◆ REQUISITOS DEL PROBLEMA ◆
Responde estas preguntas con la información del texto proporcionado que sigue:
1. ¿Por qué estrategia se apostó en la pandemia, priorizando la economía sobre la salud?
2. ¿Quién es la líder de Escocia que se nombra?
3. ¿A qué empresa se aplicó el veto en el realineamiento de Johnson con Trump sobre China?

◆ TEXTO PROPORCIONADO ◆
+ + +
Le será difícil remontar, pues más allá de los errores personalísimos en la gestión de esos asuntos, todos ellos llevan en su ADN el germen de la discordia. El conservadurismo inglés había recuperado parte de su distancia con las clases populares mediante grandes promesas de inversión y un proteccionismo rampante (la sugerencia de una competencia fiscal desleal con la UE). Pero esterilizó ese logro populista al abandonar la tradicional compasión tory apostando en la pandemia por una darwinista inmunidad de grupo que priorizaba la economía sobre la salud, sobre todo de los más vulnerables: algo que, pese a su súbita marcha atrás tras el récord de fallecimientos, costará de revertir.

Igualmente, su extremismo en la gestión del Brexit ha ignorado la sensibilidad de algunos territorios europeístas del reino. Como Escocia, cuyo rechazo a una salida sin pacto y su (más apreciada) gestión del coronavirus ha encumbrado a su líder, Nicola Sturgeon, a su partido y por vez primera de forma tan rotunda, a las expectativas secesionistas. Todo ello sin olvidar que su cambio de postura sobre Irlanda del Norte —admitiendo a regañadientes una aduana interna con la isla mayor— tiende a estrechar más sus crecientes relaciones con la República del sur, por evidentes sinergias económico-geográficas, y por el difuso temor a perder los beneficios de la ayuda europea al proceso de paz.

También lo que se planteaba como principal alternativa a la pertenencia europea del país, el refuerzo de la “relación especial” con EE UU desde la paridad, se ha demostrado ya el fiasco preludiado por toda reflexión serena sobre los datos comparativos. El realineamiento de Johnson con la dureza de Donald Trump sobre China (veto a Huawei, tras coquetear con la postura europea de extremar su control, más equilibrada) presagia que la antigua metrópoli acabe convirtiéndose en colonia de su excolonia. Un desastre sin paliativos.
+ + +
◆ EXTRACTO DE DATOS ◆
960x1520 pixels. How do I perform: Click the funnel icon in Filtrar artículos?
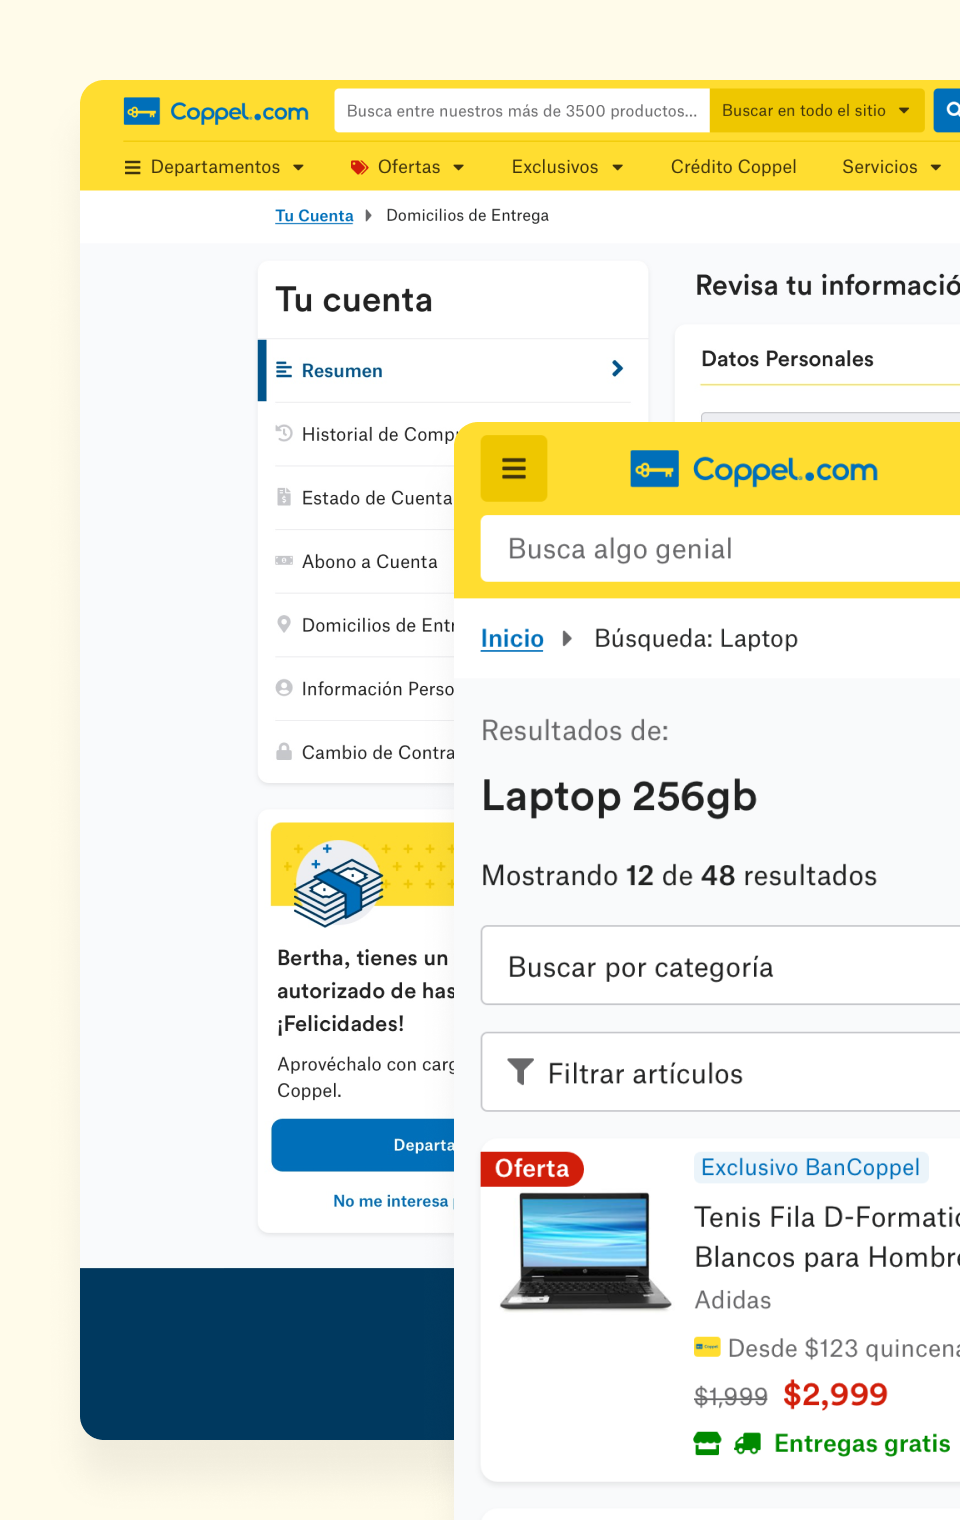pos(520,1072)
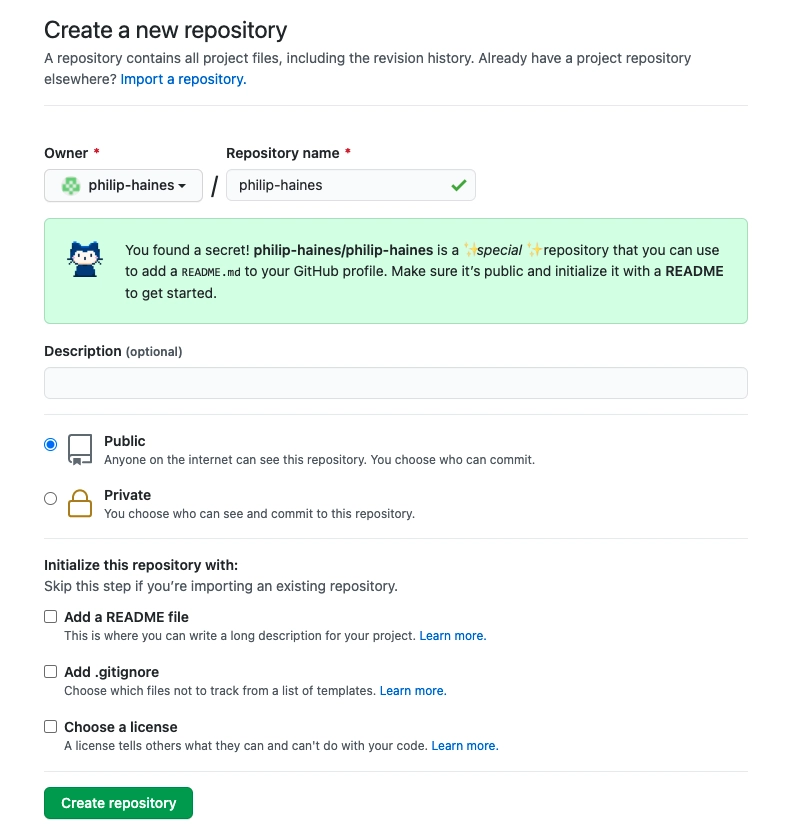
+ + +
◆ RESPUESTA AL PROBLEMA ◆
1. Por una darwinista inmunidad de grupo.
2. Nicola Sturgeon.
3. A Huawei.